I studied geology, thinking observation would be enough. But along the way, it was people who made me stop, with their gestures, their silences, their stories. That’s when I understood that a territory is not something to be seen, but something to be shared. I turned to anthropology, not to explain, but to learn how to listen differently.
For years, I shared meals with families I had just met, slept under palm roofs, gathered silence with Indigenous communities. Among Papuans, Mapuche, Inuit, Dayak, I saw that rocks are never mute, they carry memory, rituals, wounds, and resistance.
When the Global Geoparks Network (GGN) invited me to create this book, I didn’t hesitate. It wasn’t a commission, it was a calling, a chance to search for the soul of each territory and offer it to others. A UNESCO Global Geopark is not a backdrop. It is a living fragment of Earth where deep time speaks through folds, fossils, and silence.

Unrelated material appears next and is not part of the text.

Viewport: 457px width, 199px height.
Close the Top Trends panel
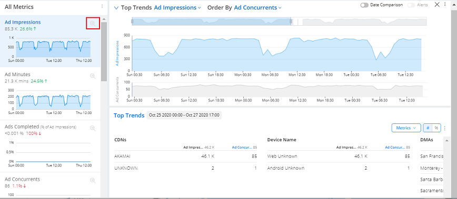[x=437, y=4]
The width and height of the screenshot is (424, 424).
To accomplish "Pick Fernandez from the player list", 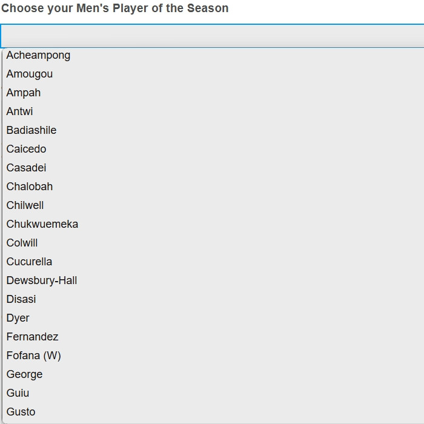I will tap(213, 337).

Geoparks: The Traveller's Notebook is not a guide, nor a catalogue. It is an attempt, a way to observe with care, to feel without claiming to decode. I tried to leave sincere traces, to shape a personal memory. I wrote, yes, but I also painted. Each watercolor was created in the quiet light of late afternoons. They are silent extensions of the texts, offering another way to pause, to feel, to listen. Landscapes respond to us, but only if we slow down.
I am a geologist, but not only. Rocks shaped me, people reshaped me. I no longer believe in neutrality, every landscape is a mirror, and under each layer of stone lies a gesture, a name, a breath. This book was born from a gap, between scientific discourse and tourist language. I wanted to speak of frictions, of unspeakable moments, of the invisible marks that shape belonging.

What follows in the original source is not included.